Q2. Do the trained Looped Transformers simulate the -RASP-L program?
- Although it might be difficult to reverse-engineer a trained transformer model to figure out what algorithm it actually simulates or implements, it might be interesting if we can observe any kind of similarity between it and the -RASP-L program.
Thank you for acknowledging our work and providing detailed comments. We respond to each point in the following:
The definition of RASP-L:
Thank you for pointing them out! We acknowledge all proposed suggestions and will incorporate them into the revised draft.

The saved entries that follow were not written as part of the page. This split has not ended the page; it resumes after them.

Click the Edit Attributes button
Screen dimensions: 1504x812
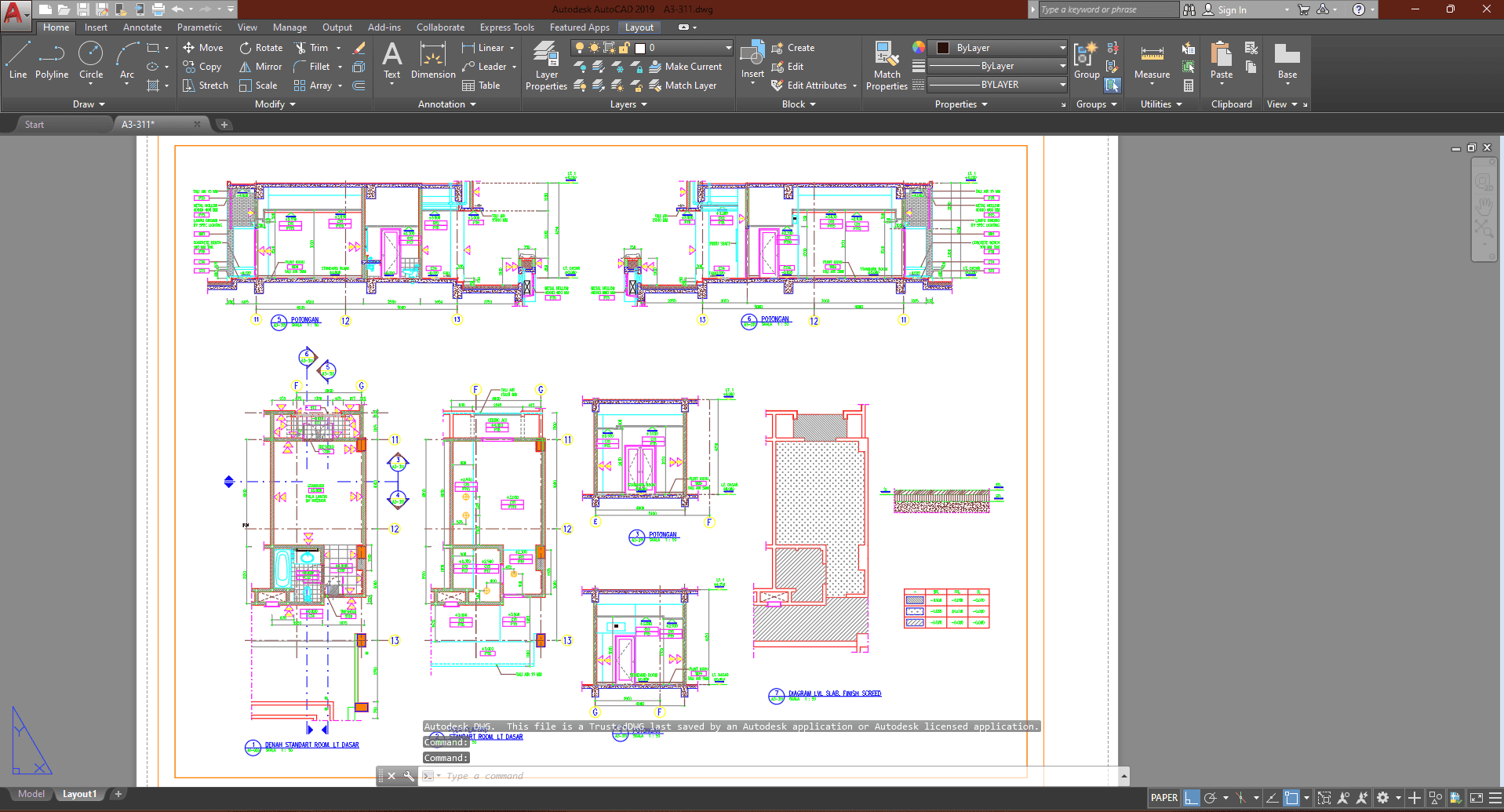[x=809, y=86]
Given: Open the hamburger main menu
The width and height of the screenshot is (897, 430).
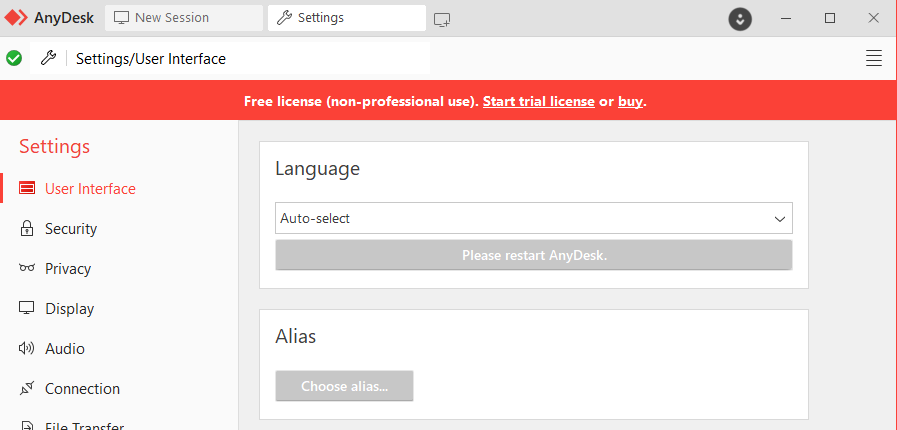Looking at the screenshot, I should [874, 58].
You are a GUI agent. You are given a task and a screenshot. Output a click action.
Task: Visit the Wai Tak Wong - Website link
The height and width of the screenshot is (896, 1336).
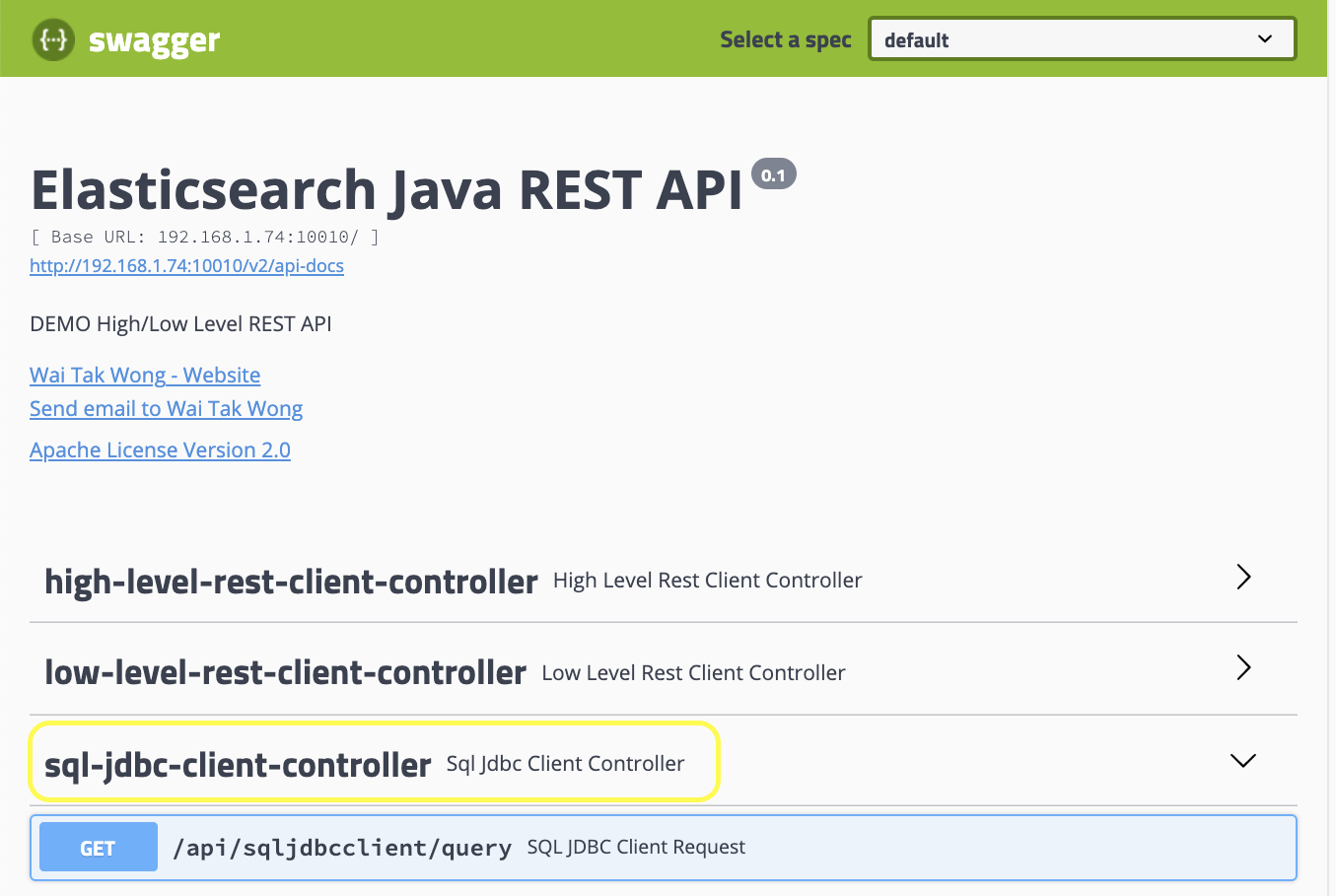145,375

“Ground truth” number of steps
Thank you for the comments and for providing the references on the logarithmic-depth transformers! We acknowledge that we only provide one possible n-RASP-L solution in the draft, and we did not mean that it is the only solution. We will use “pre-defined number of steps” to replace the term “ground truth number of steps” in the revised draft. Besides, it is an interesting question on which to choose if there are multiple n-RASP-L solutions with different T(n) functions. Some solutions might be easier to learn while others could be harder. Thus, the generalization performance might depend on many factors: the training data distribution, the architecture of the looped layers, etc. There might be no general criterion for the choice. In practice, we could use a validation set to choose T(n) with the best validation accuracy.
About input injection
Thank you for your question. In fact, a single input injection operation could also be embedded in an RASP-L program: Notice that identical mapping could be represented by RASP-L. We can express input injection if we double the size of the embedding space in half and let some MLP layer add the outcomes from two embedding spaces. However, when designing the n-RASP-L solutions for specific programs, we did not find it necessary to add input injection operations, while we found it more useful in practice. We believe that this is because adding explicit input injection helps gradients flow better in looped models, which is a common trick as discussed in [1][2][3]. We also provided the performance with and without input injection in Figure 6, Appendix B, where there is a slight decay in the test accuracy without input injection, but still outperforming other baseline methods.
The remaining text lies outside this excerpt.